Your analysis seems to assume that the common variance $\sigma^2$ is known and to use the normal distribution throughout. That works pretty well as long as the sample sizes are reasonably large. However, for smaller sample sizes--if the population variance is unknown--you'd need to use t tests and thus non-central t distributions for
power computations. [For details, see advanced applied statistics tests, google something like pooled t power noncentral
, or see this link.]
The effect size $\Delta = \delta - \delta_0,$ in your notation is important to power and sample size computation. (in applications, one often has $\delta_0 = 0.)$ You are correct it is $\Delta/\sigma$ that matters in the computation, where $\sigma^2$ is the common variance. You have stated that you want $\Delta/\sigma = 1/2.$
Here is Minitab output for 2-sided, pooled 2-sample t test at level
$\alpha = 0.05 = 5\%$ with $\sigma = 2, \Delta = 1.$ [Sample sizes
would be the same if I'd used $\sigma = 10, \Delta = 5.]$
Power and Sample Size
2-Sample t Test
Testing mean 1 = mean 2 (versus ≠)
Calculating power for mean 1 = mean 2 + difference
α = 0.05 Assumed standard deviation = 2
Sample Target
Difference Size Power Actual Power
1 64 0.8 0.801460
The sample size is for each group.

However, if $\sigma = \Delta,$ then the the required sample size is is only $n_1=n_2 = 17.$ [Power plot omitted.]
Power and Sample Size
2-Sample t Test
Testing mean 1 = mean 2 (versus ≠)
Calculating power for mean 1 = mean 2 + difference
α = 0.05 Assumed standard deviation = 1
Sample Target
Difference Size Power Actual Power
1 17 0.8 0.807037
The sample size is for each group.
Many statistical software programs have power and sample size procedures
for pooled 2-sample t tests. Because balanced designs with $n_1=n_2$ are
most efficient, they mostly assume equal sample sizes. (There are also online power and sample size calculators online; they may vary in accuracy and ease of use.)

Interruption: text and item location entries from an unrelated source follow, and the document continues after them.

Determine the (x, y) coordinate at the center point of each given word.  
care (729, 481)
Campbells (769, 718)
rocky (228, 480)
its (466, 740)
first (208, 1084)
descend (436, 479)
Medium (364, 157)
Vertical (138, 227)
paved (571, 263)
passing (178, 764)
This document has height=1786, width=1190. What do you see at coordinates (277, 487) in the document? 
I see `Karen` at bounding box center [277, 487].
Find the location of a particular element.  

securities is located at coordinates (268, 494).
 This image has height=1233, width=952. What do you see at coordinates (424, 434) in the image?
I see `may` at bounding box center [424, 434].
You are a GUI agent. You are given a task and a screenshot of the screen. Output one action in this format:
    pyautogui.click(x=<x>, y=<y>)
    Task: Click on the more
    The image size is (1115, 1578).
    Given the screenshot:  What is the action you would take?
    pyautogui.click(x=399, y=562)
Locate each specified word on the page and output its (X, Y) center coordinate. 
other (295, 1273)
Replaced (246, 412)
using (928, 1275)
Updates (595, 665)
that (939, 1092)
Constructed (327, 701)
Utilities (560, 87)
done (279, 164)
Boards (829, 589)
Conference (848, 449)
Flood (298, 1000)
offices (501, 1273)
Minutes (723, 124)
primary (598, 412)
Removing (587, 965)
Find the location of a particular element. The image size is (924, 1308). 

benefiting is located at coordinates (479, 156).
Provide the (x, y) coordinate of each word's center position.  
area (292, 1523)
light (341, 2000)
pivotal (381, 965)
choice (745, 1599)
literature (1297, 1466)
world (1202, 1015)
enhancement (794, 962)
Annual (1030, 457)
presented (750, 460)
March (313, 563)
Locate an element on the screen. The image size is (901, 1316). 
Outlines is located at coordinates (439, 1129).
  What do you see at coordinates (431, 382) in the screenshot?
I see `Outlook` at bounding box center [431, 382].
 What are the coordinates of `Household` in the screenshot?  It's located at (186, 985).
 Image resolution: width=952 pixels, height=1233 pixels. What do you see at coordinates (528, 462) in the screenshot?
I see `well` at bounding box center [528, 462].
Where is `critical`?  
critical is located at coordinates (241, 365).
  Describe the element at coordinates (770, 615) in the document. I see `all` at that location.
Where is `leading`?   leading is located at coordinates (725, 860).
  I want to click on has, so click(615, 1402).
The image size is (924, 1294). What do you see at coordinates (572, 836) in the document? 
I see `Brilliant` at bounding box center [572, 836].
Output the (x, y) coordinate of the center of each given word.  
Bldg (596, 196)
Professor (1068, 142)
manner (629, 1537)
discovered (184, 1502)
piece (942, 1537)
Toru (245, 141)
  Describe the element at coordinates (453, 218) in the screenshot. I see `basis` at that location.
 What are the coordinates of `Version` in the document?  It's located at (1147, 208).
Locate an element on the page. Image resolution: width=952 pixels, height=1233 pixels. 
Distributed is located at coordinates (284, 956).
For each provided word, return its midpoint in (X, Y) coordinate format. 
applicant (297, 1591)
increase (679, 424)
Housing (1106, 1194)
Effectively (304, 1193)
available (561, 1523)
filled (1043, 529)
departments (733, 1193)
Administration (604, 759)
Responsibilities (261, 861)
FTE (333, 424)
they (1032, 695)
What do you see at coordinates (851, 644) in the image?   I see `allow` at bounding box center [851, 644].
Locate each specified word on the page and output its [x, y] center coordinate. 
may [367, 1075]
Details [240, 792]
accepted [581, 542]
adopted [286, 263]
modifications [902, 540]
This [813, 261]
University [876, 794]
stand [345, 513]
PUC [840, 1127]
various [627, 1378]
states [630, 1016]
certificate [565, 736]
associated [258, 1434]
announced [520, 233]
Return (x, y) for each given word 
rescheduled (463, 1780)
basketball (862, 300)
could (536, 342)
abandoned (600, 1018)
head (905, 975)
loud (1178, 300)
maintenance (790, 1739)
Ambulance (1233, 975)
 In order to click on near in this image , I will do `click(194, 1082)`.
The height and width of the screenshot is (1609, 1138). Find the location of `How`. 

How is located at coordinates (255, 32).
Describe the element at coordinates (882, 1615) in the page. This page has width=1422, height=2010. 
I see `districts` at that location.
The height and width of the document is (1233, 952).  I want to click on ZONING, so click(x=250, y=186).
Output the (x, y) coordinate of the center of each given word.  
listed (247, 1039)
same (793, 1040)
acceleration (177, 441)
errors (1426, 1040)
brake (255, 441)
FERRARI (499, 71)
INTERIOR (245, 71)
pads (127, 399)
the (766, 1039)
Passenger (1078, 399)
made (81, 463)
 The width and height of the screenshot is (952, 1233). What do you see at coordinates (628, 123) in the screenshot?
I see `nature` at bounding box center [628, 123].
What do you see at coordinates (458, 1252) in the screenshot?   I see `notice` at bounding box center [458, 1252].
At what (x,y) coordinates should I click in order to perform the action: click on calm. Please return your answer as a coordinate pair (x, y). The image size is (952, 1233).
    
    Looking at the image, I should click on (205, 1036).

Also, you can easily simulate the power for given $\alpha, \sigma, \Delta,$
as shown below. [Technical details of R: The $
-notation can be used
to show just the P-value of a test; var.eq=T
does a pooled test; the
vector pv
has 100,000 P-values; the logical vector
pv <= .05
has 100,000 TRUE
s and FALSE
s and its mean
is its
]proportion of TRUE
s.] With 100,000 iterations, the power should be
accurate to two places. The power agrees with Minitab's value, about 81%.
set.seed(2021)
pv = replicate(10^5, t.test(rnorm(17,10,2),
rnorm(17,12,2), var.eq=T)$p.val)
mean(pv <= 0.05)
[1] 0.80728 $ simulated P-value
Finding the P-value for a Welch t test, which does not assume equal
variances is not so straightforward. So power and sample size
procedures for the Welch t test are not so widely available. However,
simulation works about as easily. In the following we assume $sigma_1 = 1.5, \sigma_2 = 2.5,$ and find the power of a Welch 2-sample t test.
The number of degrees of freedom is reduced for each individual test to allow for unequal sample variances, yielding
slightly lower power: about 78%.
set.seed(1234)
pv = replicate(10^5, t.test(rnorm(17,10,1.5),
rnorm(17,12,2.5))$p.val)
mean(pv <= 0.05)
[1] 0.77676
If you really need to use an unbalanced design with $n_1 \ne n_2$ you can use simulation to approximate power for that as well.